[BangPypers] Python Web development collaterals...

Banibrata Dutta banibrata.dutta at gmail.com
Thu Jul 24 18:30:20 CEST 2008

Obviously I'm speaking amongst experts and hard core Pythonistas, however
just sharing a point of view here ... with no intention of doing "webpy"
bashing or anything like that...

On 7/24/08, Pradeep Gowda <pradeep at btbytes.com> wrote:

> On Jul 24, 2008, at 11:44 AM, Banibrata Dutta wrote:
> Spent the last 30 mins looking at webpy. At the outset, looks pretty
>> good/attractive, however, I'm yet to see a very professional / complex
>> website developed using WebPy. WebOS might've been good, but looks like it's
>> shut down, and the next best is jottit.com ...
> Hmm.. a professional/complex website is not a conclusive proof of a good*
> web framework.
> A professional website can be developed using a totally sucky framework
> too.

Agreed. However when you see quite a few complex and large professional
looking/feeling websites developed in a framework (or anti-framework!), you
get a level of confidence that it is probably easier & faster to do such
sites using the frameworks, than anything else.

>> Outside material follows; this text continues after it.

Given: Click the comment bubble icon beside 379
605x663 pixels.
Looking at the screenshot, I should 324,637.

Another measure of confidence in a framework is generally based on the
community participation, especially developer activity, user interest in
mail-volume terms on mailing-lists. Atleast compared to the likes of some
other larger (& apparently bloated) frameworks, the activity seems to be
limited to a smallish group of enthusiasts / professionals / developers.

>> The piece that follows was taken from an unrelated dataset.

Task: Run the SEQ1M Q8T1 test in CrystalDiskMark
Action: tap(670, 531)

The design principle behind  webpy is to give just enough abstractions to
> make life easier to the developer without making it  a new system in itself.

Indeed... I completely agree, and from a very very quick cursory look, that
virtue shines thru.

The "goodness" of web.py is very close to the "goodness" of python for web
> development.
> The whole of web.py is small enough to be shipped as another library with
> your application.
> Webpy doesn't do anything unusual from a average python programmer's
> perspective that it warrants separate proof of performance.

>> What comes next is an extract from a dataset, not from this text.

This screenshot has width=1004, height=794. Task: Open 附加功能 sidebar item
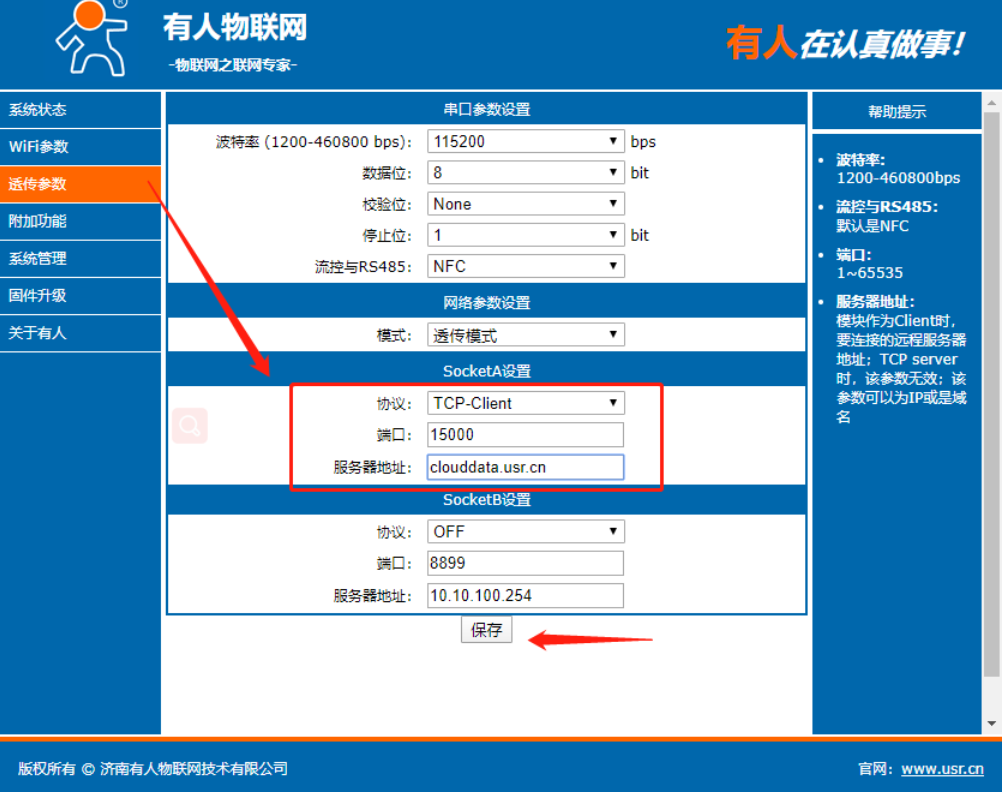tap(80, 221)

I do not contest that. However does it lend itself to rapid prototyping...
in the the sense of doing a complete functional Wiki in 15 minutes flat ? as
some of the popular / bloated frameworks seem to boast about ? While that is
probably not a good benchmark for comparing... but again, things like those,
do give some confidence that it is probably quite easy & fast to churn-out
somewhat similar kind of projects very fast.

> +PG
> * definitions for a good web framework are as varied as the number of
> frameworks.

Couldn't agree more.

PS> I have to admit that I am playing a bit of "devil's advocate" here,
because I am deeply impressed by the little of Webpy I've seen (mostly on
the surface). My exposure to Django, Turbogears & RoR (the other bloated and
super-popular frameworks), is limited to trying out bunch of sample
tutorials only, and I would like this discussion to cut-thru all the hype,
and help see the true beauty that other already here seem to have seen.